Exercise aim. Repeat exactly, and only, the lines below starting at the line that contains "Click the table" and ending at the line that contains "824x424 pixels.", inclusive of both.

____________________

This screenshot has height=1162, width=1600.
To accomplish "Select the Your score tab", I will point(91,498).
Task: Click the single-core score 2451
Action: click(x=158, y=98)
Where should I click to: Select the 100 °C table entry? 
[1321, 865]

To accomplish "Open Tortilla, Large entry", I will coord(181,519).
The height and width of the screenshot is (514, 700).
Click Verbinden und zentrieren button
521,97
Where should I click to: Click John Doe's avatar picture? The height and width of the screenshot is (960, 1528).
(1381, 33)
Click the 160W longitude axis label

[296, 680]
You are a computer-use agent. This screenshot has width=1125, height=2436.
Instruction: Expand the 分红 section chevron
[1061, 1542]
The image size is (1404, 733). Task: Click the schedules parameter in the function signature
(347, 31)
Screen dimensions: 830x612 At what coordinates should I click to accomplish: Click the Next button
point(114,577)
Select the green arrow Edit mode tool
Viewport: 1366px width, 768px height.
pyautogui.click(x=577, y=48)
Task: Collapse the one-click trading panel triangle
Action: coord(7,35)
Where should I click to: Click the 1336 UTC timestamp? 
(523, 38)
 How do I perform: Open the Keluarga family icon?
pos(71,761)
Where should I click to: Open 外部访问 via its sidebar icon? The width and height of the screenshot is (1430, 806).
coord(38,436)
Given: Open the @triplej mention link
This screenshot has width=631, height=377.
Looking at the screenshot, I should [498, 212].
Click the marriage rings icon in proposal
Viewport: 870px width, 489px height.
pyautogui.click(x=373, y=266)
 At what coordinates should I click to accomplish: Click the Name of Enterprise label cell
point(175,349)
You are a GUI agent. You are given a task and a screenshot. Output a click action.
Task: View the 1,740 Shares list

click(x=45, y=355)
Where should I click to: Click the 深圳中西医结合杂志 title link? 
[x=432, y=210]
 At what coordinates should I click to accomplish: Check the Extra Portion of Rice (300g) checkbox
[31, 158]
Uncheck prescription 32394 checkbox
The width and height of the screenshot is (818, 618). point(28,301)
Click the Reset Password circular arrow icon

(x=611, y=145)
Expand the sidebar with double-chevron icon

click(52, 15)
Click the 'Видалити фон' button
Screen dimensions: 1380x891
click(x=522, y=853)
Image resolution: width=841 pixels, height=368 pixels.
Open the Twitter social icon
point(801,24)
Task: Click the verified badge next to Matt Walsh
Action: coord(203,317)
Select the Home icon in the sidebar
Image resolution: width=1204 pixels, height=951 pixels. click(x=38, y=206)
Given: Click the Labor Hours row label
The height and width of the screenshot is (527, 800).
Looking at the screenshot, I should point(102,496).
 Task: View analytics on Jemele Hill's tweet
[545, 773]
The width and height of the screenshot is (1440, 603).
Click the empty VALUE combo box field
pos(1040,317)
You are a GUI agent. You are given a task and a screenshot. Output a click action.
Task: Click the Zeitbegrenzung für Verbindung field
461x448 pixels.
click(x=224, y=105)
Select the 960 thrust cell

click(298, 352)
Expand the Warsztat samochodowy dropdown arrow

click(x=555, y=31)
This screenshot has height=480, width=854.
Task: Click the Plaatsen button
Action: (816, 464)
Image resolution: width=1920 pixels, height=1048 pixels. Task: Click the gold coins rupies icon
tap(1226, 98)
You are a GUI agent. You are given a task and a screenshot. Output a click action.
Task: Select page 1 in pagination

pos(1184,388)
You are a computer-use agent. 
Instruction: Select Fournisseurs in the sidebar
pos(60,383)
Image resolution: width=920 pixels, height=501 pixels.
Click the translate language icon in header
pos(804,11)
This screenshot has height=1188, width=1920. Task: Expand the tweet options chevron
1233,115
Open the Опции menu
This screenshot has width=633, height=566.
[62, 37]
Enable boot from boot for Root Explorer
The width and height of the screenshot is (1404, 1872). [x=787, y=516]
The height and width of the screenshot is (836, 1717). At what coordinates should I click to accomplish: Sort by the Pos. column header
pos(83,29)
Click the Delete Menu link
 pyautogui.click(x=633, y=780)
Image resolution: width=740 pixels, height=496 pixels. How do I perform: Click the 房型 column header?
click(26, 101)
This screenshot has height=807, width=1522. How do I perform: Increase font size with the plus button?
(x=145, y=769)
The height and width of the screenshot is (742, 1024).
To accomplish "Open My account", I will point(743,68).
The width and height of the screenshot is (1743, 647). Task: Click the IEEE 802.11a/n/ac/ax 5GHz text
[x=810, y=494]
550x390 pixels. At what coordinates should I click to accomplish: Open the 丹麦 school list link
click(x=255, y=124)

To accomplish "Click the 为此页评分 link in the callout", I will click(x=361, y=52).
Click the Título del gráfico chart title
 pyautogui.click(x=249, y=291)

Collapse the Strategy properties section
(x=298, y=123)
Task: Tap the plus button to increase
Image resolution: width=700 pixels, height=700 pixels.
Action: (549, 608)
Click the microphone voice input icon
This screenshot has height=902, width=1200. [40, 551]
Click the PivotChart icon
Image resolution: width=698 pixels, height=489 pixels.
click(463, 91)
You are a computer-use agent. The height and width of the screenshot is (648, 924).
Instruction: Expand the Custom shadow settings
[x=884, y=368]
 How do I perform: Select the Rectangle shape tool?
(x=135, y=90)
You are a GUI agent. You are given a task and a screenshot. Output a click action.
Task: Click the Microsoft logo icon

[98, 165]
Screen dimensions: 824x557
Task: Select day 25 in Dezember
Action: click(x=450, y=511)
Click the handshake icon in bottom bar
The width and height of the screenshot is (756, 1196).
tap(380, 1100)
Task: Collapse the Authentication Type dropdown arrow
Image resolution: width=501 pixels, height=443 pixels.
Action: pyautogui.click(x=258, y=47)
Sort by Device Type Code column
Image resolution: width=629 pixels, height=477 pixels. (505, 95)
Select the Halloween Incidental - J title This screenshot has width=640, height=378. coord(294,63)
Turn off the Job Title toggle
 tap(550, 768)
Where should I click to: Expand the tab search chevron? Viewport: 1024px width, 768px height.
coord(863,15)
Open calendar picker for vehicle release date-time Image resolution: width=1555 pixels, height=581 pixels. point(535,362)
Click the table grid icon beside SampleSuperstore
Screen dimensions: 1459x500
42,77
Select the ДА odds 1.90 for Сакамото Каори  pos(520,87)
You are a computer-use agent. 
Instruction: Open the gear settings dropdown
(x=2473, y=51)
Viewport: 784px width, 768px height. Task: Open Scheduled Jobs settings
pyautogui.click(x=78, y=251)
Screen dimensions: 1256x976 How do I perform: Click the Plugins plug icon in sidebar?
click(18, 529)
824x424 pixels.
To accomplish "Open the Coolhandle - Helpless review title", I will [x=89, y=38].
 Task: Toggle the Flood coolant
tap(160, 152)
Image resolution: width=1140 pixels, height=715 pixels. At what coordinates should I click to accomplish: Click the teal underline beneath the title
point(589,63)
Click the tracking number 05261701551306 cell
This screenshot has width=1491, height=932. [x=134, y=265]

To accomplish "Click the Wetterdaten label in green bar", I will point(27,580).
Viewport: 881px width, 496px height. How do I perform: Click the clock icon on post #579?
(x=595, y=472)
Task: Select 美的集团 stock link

____________________

Your solution.
Click the table grid icon beside SampleSuperstore
Screen dimensions: 1459x500
42,77
Select the ДА odds 1.90 for Сакамото Каори  pos(520,87)
You are a computer-use agent. 
Instruction: Open the gear settings dropdown
(x=2473, y=51)
Viewport: 784px width, 768px height. Task: Open Scheduled Jobs settings
pyautogui.click(x=78, y=251)
Screen dimensions: 1256x976 How do I perform: Click the Plugins plug icon in sidebar?
click(18, 529)
824x424 pixels.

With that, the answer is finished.